━━━━━ Exercise input

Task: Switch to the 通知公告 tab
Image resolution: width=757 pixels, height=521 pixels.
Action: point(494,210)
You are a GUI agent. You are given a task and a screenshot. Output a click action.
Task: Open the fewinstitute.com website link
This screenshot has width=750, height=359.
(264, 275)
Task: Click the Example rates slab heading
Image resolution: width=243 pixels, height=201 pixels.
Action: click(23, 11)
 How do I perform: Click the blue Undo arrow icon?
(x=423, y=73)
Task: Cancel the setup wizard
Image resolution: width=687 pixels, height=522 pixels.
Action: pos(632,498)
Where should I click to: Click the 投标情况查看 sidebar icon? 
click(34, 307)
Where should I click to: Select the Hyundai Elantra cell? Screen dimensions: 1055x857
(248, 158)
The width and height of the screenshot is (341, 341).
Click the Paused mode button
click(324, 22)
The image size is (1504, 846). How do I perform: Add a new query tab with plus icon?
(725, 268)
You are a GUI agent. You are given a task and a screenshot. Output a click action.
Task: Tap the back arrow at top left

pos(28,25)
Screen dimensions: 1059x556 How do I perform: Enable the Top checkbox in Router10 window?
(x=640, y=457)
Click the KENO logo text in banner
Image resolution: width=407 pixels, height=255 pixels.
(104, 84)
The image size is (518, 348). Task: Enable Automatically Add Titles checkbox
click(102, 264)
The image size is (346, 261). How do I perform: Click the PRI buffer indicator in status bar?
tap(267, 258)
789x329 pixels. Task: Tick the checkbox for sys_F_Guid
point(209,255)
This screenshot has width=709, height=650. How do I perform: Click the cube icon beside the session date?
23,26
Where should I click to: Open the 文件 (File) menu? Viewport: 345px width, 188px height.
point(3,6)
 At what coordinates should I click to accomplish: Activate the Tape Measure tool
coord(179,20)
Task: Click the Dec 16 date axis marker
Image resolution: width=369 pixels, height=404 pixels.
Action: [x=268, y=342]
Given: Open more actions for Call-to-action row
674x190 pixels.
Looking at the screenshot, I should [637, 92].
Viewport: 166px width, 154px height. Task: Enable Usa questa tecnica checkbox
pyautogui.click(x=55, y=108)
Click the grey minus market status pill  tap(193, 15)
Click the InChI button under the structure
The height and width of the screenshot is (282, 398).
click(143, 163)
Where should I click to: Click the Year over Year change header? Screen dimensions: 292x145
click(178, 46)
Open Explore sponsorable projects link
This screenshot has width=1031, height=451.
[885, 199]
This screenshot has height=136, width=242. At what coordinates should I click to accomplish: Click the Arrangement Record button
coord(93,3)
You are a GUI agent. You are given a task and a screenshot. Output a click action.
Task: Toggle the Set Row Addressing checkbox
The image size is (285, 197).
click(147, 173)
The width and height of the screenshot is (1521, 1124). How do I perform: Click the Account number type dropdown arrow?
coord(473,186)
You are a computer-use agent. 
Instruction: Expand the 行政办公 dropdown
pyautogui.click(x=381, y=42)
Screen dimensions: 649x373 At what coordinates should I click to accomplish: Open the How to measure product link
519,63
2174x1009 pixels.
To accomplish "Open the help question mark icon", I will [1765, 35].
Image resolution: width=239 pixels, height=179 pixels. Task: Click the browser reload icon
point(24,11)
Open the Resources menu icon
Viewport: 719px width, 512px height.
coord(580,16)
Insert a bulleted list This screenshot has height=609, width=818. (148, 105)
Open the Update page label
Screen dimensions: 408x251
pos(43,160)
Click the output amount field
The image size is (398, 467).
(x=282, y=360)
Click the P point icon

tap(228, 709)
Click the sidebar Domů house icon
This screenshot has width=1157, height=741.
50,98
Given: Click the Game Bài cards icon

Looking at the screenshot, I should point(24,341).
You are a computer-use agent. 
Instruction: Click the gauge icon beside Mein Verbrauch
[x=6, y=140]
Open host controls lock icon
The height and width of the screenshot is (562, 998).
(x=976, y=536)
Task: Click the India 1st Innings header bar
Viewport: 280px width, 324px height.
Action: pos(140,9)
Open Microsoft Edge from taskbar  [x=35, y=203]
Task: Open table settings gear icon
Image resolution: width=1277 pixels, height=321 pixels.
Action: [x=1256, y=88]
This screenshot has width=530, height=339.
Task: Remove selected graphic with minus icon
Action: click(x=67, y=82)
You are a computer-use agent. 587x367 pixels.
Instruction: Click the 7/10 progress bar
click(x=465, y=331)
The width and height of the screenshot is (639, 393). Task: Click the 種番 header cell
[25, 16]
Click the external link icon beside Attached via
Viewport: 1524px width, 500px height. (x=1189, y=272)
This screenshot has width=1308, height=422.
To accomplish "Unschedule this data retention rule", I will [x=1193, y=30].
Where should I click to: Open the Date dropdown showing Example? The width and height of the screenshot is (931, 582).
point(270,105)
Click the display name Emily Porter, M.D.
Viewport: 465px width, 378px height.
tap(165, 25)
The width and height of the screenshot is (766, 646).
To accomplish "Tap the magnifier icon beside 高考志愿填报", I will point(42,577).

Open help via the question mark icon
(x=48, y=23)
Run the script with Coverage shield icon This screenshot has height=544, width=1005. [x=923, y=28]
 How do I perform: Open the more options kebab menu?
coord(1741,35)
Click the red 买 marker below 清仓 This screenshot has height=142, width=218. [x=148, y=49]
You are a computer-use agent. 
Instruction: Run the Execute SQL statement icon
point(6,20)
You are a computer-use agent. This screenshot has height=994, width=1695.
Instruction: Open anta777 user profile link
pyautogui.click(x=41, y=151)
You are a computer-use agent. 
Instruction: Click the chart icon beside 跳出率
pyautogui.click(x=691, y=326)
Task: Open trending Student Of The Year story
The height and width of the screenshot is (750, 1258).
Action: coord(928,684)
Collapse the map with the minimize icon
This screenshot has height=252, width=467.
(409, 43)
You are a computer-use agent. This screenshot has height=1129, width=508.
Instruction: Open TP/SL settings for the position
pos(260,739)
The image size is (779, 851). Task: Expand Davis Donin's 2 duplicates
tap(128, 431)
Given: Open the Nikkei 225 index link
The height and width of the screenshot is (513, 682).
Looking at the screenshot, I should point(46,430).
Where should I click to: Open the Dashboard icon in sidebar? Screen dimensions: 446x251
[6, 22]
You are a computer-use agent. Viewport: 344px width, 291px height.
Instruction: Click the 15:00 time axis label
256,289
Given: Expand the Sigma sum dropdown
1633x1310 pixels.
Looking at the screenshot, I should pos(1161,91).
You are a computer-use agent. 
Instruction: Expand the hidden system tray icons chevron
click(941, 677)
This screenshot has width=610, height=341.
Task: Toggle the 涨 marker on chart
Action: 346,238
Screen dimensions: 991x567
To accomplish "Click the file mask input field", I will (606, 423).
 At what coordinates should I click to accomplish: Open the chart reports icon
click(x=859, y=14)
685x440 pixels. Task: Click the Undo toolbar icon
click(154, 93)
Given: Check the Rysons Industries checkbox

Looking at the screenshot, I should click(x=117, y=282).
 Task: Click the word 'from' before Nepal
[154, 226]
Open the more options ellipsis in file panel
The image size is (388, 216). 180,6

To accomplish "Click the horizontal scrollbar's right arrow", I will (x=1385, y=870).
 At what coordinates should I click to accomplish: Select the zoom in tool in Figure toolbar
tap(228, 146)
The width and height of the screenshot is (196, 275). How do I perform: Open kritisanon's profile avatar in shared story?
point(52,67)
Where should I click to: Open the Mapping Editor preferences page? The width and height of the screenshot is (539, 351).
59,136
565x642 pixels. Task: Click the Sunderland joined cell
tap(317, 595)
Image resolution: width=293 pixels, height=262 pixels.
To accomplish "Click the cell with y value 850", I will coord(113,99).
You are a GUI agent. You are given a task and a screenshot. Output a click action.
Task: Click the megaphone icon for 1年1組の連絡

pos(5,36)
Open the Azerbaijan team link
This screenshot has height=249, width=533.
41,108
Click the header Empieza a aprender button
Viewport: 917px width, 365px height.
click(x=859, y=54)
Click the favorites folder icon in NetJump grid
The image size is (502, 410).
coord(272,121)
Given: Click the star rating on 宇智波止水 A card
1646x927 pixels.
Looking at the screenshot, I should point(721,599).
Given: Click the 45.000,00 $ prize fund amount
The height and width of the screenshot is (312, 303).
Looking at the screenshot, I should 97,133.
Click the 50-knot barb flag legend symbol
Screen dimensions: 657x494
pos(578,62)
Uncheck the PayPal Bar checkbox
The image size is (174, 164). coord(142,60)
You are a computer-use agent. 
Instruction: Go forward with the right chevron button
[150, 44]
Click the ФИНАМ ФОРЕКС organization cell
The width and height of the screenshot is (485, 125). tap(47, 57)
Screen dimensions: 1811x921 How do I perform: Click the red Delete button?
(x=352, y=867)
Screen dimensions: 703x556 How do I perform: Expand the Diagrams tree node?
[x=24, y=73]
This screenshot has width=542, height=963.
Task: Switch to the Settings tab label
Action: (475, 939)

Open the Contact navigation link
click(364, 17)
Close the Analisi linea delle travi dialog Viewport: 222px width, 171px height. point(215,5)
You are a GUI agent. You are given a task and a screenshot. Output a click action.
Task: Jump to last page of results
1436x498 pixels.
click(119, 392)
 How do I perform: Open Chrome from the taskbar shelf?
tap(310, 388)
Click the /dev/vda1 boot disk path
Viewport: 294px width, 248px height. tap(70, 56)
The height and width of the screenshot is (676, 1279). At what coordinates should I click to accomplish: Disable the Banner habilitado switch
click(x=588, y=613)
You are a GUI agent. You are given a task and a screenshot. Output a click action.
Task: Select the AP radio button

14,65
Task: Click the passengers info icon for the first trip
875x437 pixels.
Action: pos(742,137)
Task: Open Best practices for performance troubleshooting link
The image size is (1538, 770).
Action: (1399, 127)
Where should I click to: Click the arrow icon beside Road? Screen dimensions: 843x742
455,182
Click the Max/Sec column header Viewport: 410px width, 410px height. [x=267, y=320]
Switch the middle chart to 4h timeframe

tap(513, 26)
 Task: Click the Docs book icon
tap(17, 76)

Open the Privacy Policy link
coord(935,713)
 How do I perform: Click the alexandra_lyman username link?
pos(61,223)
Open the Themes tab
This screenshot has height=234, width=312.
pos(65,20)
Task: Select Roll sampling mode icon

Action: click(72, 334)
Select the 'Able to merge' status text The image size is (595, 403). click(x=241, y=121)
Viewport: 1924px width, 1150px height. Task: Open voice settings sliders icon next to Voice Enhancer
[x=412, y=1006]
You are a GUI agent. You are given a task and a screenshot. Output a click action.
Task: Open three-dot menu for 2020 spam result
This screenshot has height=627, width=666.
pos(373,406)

━━━━━━━━━━

Description of the task:
Copy the listing above word for word, from its first line up to and including the line that contains "Looking at the screenshot, I should [637, 92].".

Written solution:
Task: Switch to the 通知公告 tab
Image resolution: width=757 pixels, height=521 pixels.
Action: point(494,210)
You are a GUI agent. You are given a task and a screenshot. Output a click action.
Task: Open the fewinstitute.com website link
This screenshot has width=750, height=359.
(264, 275)
Task: Click the Example rates slab heading
Image resolution: width=243 pixels, height=201 pixels.
Action: click(23, 11)
 How do I perform: Click the blue Undo arrow icon?
(x=423, y=73)
Task: Cancel the setup wizard
Image resolution: width=687 pixels, height=522 pixels.
Action: pos(632,498)
Where should I click to: Click the 投标情况查看 sidebar icon? 
click(34, 307)
Where should I click to: Select the Hyundai Elantra cell? Screen dimensions: 1055x857
(248, 158)
The width and height of the screenshot is (341, 341).
Click the Paused mode button
click(324, 22)
The image size is (1504, 846). How do I perform: Add a new query tab with plus icon?
(725, 268)
You are a GUI agent. You are given a task and a screenshot. Output a click action.
Task: Tap the back arrow at top left

pos(28,25)
Screen dimensions: 1059x556 How do I perform: Enable the Top checkbox in Router10 window?
(x=640, y=457)
Click the KENO logo text in banner
Image resolution: width=407 pixels, height=255 pixels.
(104, 84)
The image size is (518, 348). Task: Enable Automatically Add Titles checkbox
click(102, 264)
The image size is (346, 261). How do I perform: Click the PRI buffer indicator in status bar?
tap(267, 258)
789x329 pixels. Task: Tick the checkbox for sys_F_Guid
point(209,255)
This screenshot has width=709, height=650. How do I perform: Click the cube icon beside the session date?
23,26
Where should I click to: Open the 文件 (File) menu? Viewport: 345px width, 188px height.
point(3,6)
 At what coordinates should I click to accomplish: Activate the Tape Measure tool
coord(179,20)
Task: Click the Dec 16 date axis marker
Image resolution: width=369 pixels, height=404 pixels.
Action: [x=268, y=342]
Given: Open more actions for Call-to-action row
674x190 pixels.
Looking at the screenshot, I should [637, 92].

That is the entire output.